─── Отрывок

А вечером мне позвонила мама и, среди прочего, спросила, правда ли, что Шура очень плох, а когда я спросила, откуда она сама про это знает, она ответила, что знает это давно, а сегодня отец звонил, очень расстроенный, и сказал, что Шура сдал, и никакие попытки подбадривания на него не действуют.
И я вспомнила, что, на самом деле, в мой прошлый приезд в Симферополь, за  несколько месяцев до того, гуляя  чудным летним вечерочком по Симферополю с моей мамой и Шурой, я была удивлена, когда Шура вдруг разнылся. Он всерьёз стал говорить, что вот, мол, умрёшь – и как небыло, травой порастёт, никто и не вспомнит.
Мама сказала: «Шура, уж тебе-то это не грозит, тебе точно в Симферополе памятник поставят – на Архивном. Большую мраморную стелу..»
- «ну ты скажешь..»
 -«точно тебе говорю -  вот здесь она будет стоять… и на ней будет написано: «Неизвестному поэту».
 
 Все рассмеялись, а Шура внимательно посмотрел на это место (мы шли, как раз, по ул.Розы Люксембург, в кофейню «Ностальгия»). Я тогда запомнила, что его глаза показались мне необычными. А сейчас, после некоторого опыта клинических практик, уже умею различать этот симптом – как неестественно блестят глаза у тех, кто приближается к естественной смерти, - кажется, они напрягают зрение, чтобы напоследок запечатлеть этот мир.
 
 
Где-то, в публикациях после его смерти, я прочитала, что он во всём был истинный, чистой воды, поэт. Это – несомненно, так и есть. Мечтательные почитатели говорят, - он ведь и умер как поэт – от несчастной любви. Его жестоко бросила любимая женщина, и с этого момента он, и сломался, и стал гаснуть.
Поскольку эта история – их разрыв – происходила у меня на глазах, почти что, отчасти – у нас дома, я хочу сказать – Шура был просто прекрасен, он был настоящий мужчина, и я поражаюсь, что такие острые чувства – и так пылко, и достойно – можно переживать в его лета, за пятьдесят. Он был, конечно, необыкновенным.

──────

Что сделать:
Продолжите воспоминания о Шуре, начав сразу после последнего предложения отрывка. Идущий далее перечень — самостоятельный материал, к воспоминаниям о Шуре не относящийся.

─── Выдержка из данных

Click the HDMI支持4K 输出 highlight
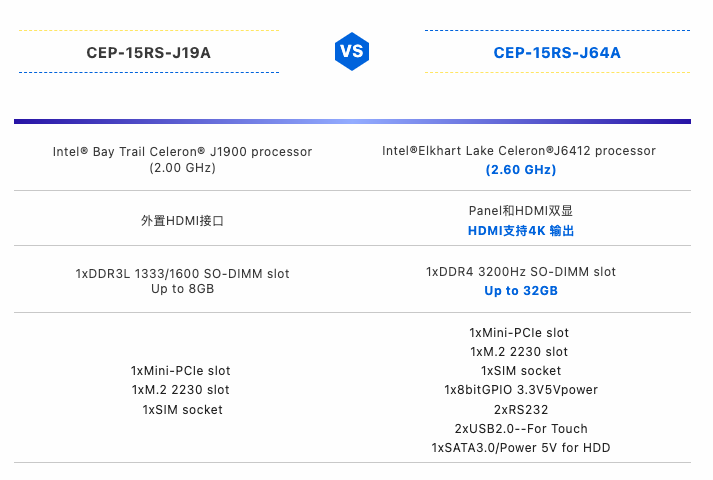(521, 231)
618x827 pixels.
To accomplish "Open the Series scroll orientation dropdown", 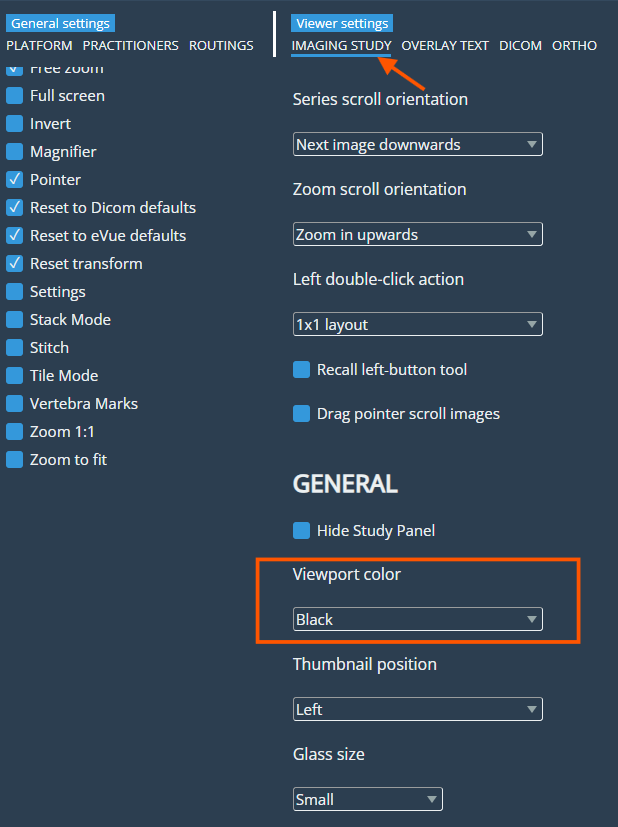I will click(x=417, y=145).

──────

Результат выполнения:
Однако Шура вовсе не был неким спутанным и расслабленным опереточным романтиком. Напротив,  - он был человеком очень традиционных ценностей и очень прочных правил – и они были и ясны ему, и важны для него. Он совершенно определенно отделял существо жизни, - хлеб, камень, воздух и огонь жизни, - т.е.то, из чего она состоит на самом деле - от миражей и приключений, даже самых захватывающих и увлекательных, а дом – от путешествий. Полагаю, не я одна слышала от него слова, которые он часто повторял, - в последние годы   в особенности часто: «В жизни мужчины есть только две женщины,- та, которая родила ему сына, и та, которая положит его в гроб.»
 Но, конечно, очень непроста и «Матильда» - я говорю это не только потому, что сама глубоко ей обязана и признательна (пользуюсь случаем это сказать; она была чудесной и доброй няней моему сыну(куда её привёл, кстати, и устроил на эту работу – Шура), но я говорю это потому, что ею вдохновлены и ей посвящены многие его прекрасные стихи, и именно она на определенный период сумела оказаться «Матильдой» в его творчестве, совпасть с его рифмами и образным строем .
(Я думаю, что знаю, о чем говорю, - и, мне кажется, я понимаю,- что это  значило.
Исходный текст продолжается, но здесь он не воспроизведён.